“CENT to cent, shilling to shilling,
and dollar to dollar, slowly and steadily, like the
progress of a mole in the earth! That may suit
some, but it will never do for Sidney Lawrence.
There is a quicker road to fortune than that, and
I am the man to walk in it. ‘Enterprise’
is the word. Yes, enterprise, enterprise, enterprise!
Nothing venture, nothing gain, is my motto.”
“Slow and sure is the safer
motto, my young friend, and if you will take my advice,
you will be content to creep before you walk, and to
walk before you run. The cent to cent and dollar
to dollar system is the only sure one.”
This was the language of an old merchant,
who had made his fortune by the system he recommended,
and was addressed to a young man just entering business
with a capital of ten thousand dollars, the joint
property of himself and an only sister.
Sidney Lawrence had been raised in
a large mercantile establishment, that was doing an
immense business and making heavy profits. But
all its operations were based upon adequate capital
and enlarged experience. When he commenced for
himself, he could not brook the idea of keeping near
the shore, like a little boat, and following its safer
windings; he felt like launching out boldly into the
ocean and reaching the desired haven by the quickest
course. He wished to accumulate money rapidly,
and believed that, on the capital he possessed, five
or six thousand dollars a year might as easily be
made as one thousand, if a man only had sufficient
enterprise to push business vigorously. The careful,
plodding course pursued by some, and strongly recommended
to him, he despised. It was beneath a man of
true business capacity.
“As I said before, nothing venture,
nothing gain,” replied Lawrence to the old merchant’s
good advice. “I am not content to eke out
a thousand or two dollars every year, and, at the
age of fifty or sixty, retire from business on a paltry
twenty or thirty thousand dollars. I must get
rich fast, or not at all.”
“Remember the words of Solomon,
my young friend,” returned the merchant. “’He
that maketh haste to be rich shall not be innocent.’

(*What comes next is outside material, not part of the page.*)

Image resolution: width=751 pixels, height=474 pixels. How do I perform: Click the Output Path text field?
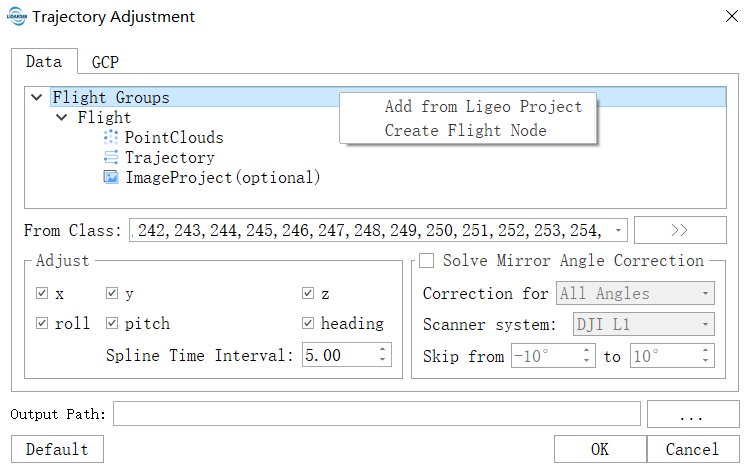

Among all the sayings of the wise man, there is not
one truer than that. I have been in business
for thirty years, and have seen the rise and fall
of a good many ‘enterprising’ men, who
were in a hurry to get rich. Their history is
an instructive lesson to all who will read it.
Some got rich, or at least appeared to get rich, in
a very short space of time. They grew up like
mushrooms in a night. But they were gone as quickly.

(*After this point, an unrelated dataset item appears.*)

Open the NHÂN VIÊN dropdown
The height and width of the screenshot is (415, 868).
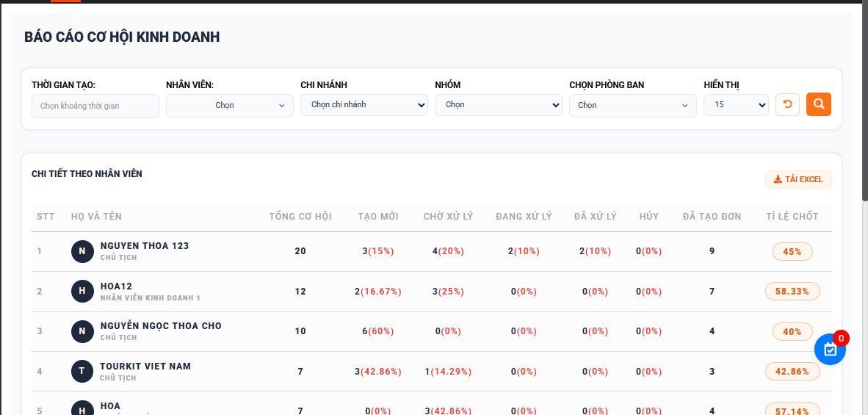(229, 106)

I can point you to at least twenty elegant mansions,
built by such men in their heyday of prosperity, that
soon passed into other hands. And I can name to
you half a dozen and more, who, when reverses came,
were subjected to trials for alleged fraudulent practices,
resorted to in extremity as a means of sustaining
their tottering credit and escaping the ruin that
threatened to engulf them. One of these, in particular,
was a young man whom I raised, and who had always
acted with the most scrupulous honesty while in my
store. But he was ardent, ambitious, and anxious
to get rich. His father started him in business
with ten thousand dollars capital. In a little
while, he was trading high, and pushing his business
to the utmost of its capacity. At the end of
a couple of years, his father had to advance him ten
thousand dollars more to keep him from failing.

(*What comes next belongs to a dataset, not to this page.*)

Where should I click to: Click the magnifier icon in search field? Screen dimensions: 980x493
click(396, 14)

During the next five years, he expanded with wonderful
rapidity, built himself a splendid house, and took
his place at the court end of the town, as one of our
wealthy citizens. It was said of him that he had
made a hundred thousand dollars. But the downfall
came at last, as come I knew it must. He toppled
over and fell down headlong. Then it was discovered
that he had been making fictitious notes, purporting
to be the bills payable of country merchants, which
his own credit had carried through a number of the
banks, as well as made pass freely to money-brokers.
He had to stand a long and painful trial for forgery,
and came within an ace of being sent to the State’s
prison. As soon as the trial closed, he left
the city, and I have never heard of him since.”
“But you don’t mean to
insinuate,” said Lawrence, rather sternly, “that
I would be guilty of forgery in any extremity?”
“Sidney Lawrence!” replied
the merchant, speaking in a firm, serious voice, “I
am a plain-spoken man, and always tell my real mind
when I feel it my duty to do so, whether I give offence
or not. That Solomon spoke truly, when he said,
’He that maketh haste to be rich shall not
be innocent,’ I fully believe, because I
am satisfied, from what I have seen and know of business,
that whoever follows it with an eager desire to make
money rapidly, will be subjected to daily temptations,
and it will be almost impossible for him not to seek
advantages over his neighbour in trade, and trample
under foot the interests of others to gain his own.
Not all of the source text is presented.